Text section.

◆ ◆ ◆ ◆ ◆ ◆ ◆

Tory ministers face anger after admitting NHS staff are still paying up-front to use the NHS – and many will face waiting wait six months for a refund.
Boris Johnson vowed in May to exempt migrant workers in the NHS or care system from the £624-a-year Immigration Health Surcharge.
He later pledged health and care workers who had already paid the fee would be refunded, backdated to March 31.
But health leaders say workers are still having to make up-front payments.
And the government today confirmed some will be unable to start getting refunds until at least October 1, with future refunds paid in six-monthly reimbursements.
The delay applies to migrant health and care workers who will not be eligible for the new Health and Care Visa – such as those who joined family in the UK, or came via a youth mobility scheme.
It’s thought they will need to show they’ve remained in a health or care job for six months, and receive payments in six-monthly reimbursements.
Those who come to the UK on the new Health and Care Visa after it launches will be exempt at the point they apply.
Migrant workers on the current Tier 2 ‘skilled worker’ visas, meanwhile, have already started getting refunds “and this process will continue”, the Home Office said.
The Royal College of Nursing blasted the policy – which comes after weeks of demands for up-front payments to end.
General Secretary Dame Donna Kinnair said: “We have waited for weeks for this update from the Government.
“[We] are disappointed with the news that many staff – particularly those working in social care – will still have to pay this grossly unfair financial charge upfront in order to work in the UK.
“The proposed system of reimbursement for these workers does not go far enough.
“They must be reimbursed immediately in full to compensate for the initial, unjust financial burden imposed.
“The Government is running out of time to resolve the issues facing the social care sector.
“If they continue to ignore the warning signs, health and care services across the UK will be put at risk, as will the care of patients and those supported by social care.”
The Immigration Health Surcharge is an annual fee to use the NHS which is charged to most workers from outside the European Economic Area.
It will be hiked from £400 to £624 in October and is due to extend to millions of EU nationals living in the UK from 2021.
The government today said the exemption for health and care staff will be permanent beyond the coronavirus crisis.
And Health Secretary Matt Hancock pledged “all employees working in health and social care” would be exempt.
A government statement confirmed: “As part of the launch of the Health and Care Visa, those who apply via the visa and their dependants will be exempt from the Immigration Health Surcharge.
“The Government has already began refunding Immigration Health Surcharge payments for any healthcare professionals on Tier 2 visas who have paid since 31 March 2020, and this process will continue.
“The Department of Health and Social Care is currently working with the sector to set up operational arrangements for reimbursing health and social care staff outside the scope of the Health and Care visa.
“These arrangements will commence from 1 October in six-month reimbursements.”

◆ ◆ ◆ ◆ ◆ ◆ ◆

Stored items
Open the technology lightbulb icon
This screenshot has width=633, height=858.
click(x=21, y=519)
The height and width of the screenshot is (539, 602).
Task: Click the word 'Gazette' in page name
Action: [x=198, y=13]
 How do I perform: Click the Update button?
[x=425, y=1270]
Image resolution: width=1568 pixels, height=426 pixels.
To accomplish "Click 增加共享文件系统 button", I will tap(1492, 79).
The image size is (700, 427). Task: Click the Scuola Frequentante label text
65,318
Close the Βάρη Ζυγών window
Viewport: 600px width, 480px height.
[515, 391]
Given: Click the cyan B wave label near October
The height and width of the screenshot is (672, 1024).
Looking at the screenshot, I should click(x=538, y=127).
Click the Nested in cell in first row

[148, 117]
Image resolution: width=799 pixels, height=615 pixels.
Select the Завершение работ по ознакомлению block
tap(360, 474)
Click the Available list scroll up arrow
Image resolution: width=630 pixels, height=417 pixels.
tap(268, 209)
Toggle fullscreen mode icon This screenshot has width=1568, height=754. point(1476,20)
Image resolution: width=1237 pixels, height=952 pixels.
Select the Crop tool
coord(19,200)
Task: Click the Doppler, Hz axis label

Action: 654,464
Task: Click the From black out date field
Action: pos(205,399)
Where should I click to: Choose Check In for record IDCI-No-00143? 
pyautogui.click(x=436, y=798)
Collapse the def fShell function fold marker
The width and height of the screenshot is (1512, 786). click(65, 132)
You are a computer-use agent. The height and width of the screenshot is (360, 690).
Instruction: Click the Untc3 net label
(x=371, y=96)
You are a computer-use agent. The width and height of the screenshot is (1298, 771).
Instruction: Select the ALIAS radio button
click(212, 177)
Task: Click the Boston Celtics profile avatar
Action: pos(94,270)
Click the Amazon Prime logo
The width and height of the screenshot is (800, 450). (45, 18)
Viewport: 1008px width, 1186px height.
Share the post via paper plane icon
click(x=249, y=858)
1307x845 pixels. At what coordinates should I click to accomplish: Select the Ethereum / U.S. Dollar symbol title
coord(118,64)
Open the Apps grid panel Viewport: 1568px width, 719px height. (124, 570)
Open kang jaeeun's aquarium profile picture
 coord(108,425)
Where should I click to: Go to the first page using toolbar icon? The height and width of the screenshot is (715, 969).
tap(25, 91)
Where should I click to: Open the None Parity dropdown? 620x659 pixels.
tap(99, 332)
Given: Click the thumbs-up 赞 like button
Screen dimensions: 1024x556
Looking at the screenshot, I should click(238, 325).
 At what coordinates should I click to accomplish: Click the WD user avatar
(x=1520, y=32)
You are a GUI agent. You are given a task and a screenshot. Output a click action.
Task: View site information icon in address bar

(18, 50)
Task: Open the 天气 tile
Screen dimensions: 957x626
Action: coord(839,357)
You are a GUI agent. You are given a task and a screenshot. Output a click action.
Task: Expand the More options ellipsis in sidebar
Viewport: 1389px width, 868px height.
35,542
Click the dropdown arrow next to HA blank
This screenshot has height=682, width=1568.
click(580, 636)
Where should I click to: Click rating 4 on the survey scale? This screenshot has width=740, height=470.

◆ ◆ ◆ ◆ ◆ ◆ ◆

Problem requirements.
According to the article on the Immigration Health Surcharge, how much will the surcharge rise, and in which month?

Answer for the task.
It will rise from £400 to £624 in October.